+++ INFORMATION SHOWN +++
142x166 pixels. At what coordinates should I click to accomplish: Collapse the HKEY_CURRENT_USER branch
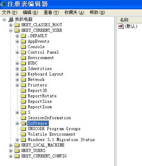click(11, 30)
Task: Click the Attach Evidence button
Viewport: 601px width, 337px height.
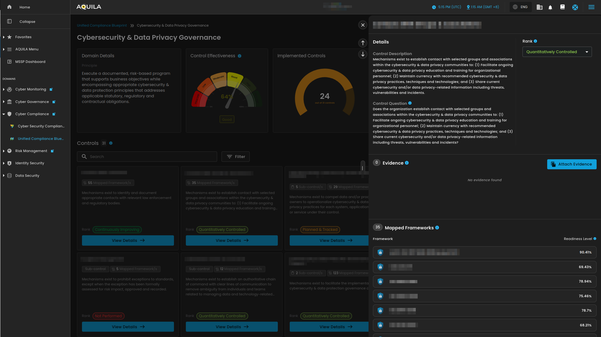Action: [572, 164]
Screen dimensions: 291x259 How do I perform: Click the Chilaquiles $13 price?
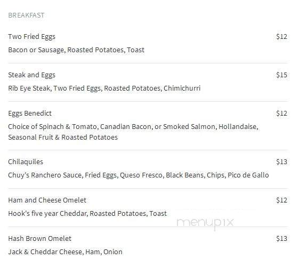281,162
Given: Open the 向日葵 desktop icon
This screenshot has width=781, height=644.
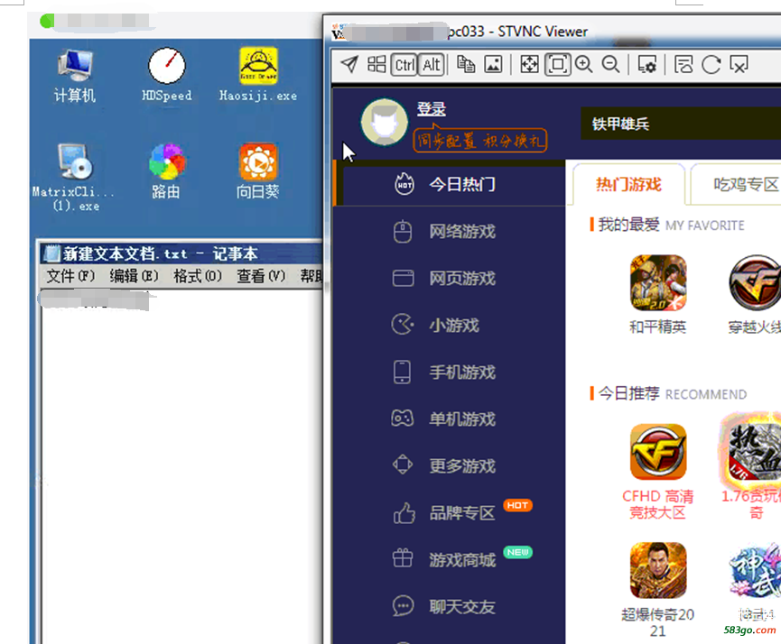Looking at the screenshot, I should pyautogui.click(x=258, y=164).
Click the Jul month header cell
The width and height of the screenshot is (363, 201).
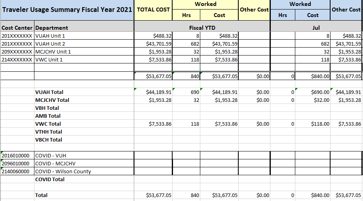coord(316,28)
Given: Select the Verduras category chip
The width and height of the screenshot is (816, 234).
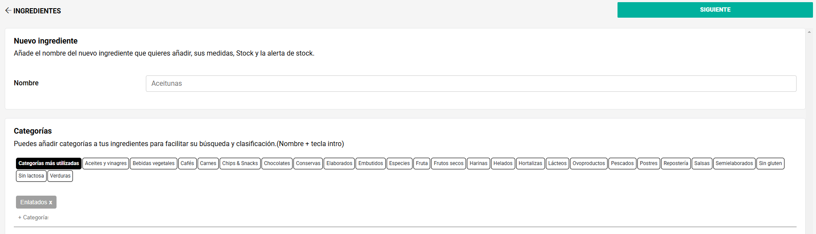Looking at the screenshot, I should pos(60,176).
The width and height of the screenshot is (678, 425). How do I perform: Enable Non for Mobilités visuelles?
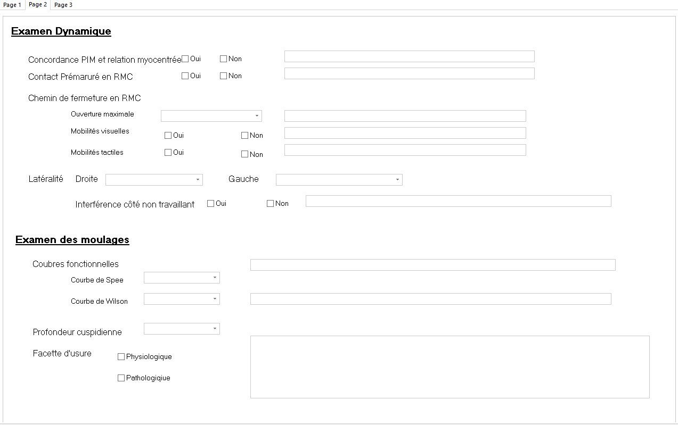pyautogui.click(x=244, y=135)
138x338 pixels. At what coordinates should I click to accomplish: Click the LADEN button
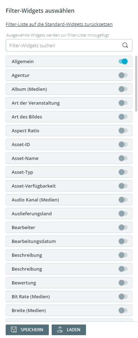69,330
+++
▸ **YOUR INSTRUCTIONS**: Each line from the one that contains "Screen dimensions: 291x259" through the end of the records should be restated exactly; include both end lines and leave any pictures out.

▸ **ANSWER TO THE EXERCISE**:
Screen dimensions: 291x259 How do I perform: Click the Chilaquiles $13 price?
281,162
Given: Open the 向日葵 desktop icon
This screenshot has width=781, height=644.
Looking at the screenshot, I should pyautogui.click(x=258, y=164).
Click the Jul month header cell
The width and height of the screenshot is (363, 201).
coord(316,28)
Given: Select the Verduras category chip
The width and height of the screenshot is (816, 234).
Looking at the screenshot, I should pos(60,176).
The width and height of the screenshot is (678, 425). How do I perform: Enable Non for Mobilités visuelles?
pyautogui.click(x=244, y=135)
138x338 pixels. At what coordinates should I click to accomplish: Click the LADEN button
69,330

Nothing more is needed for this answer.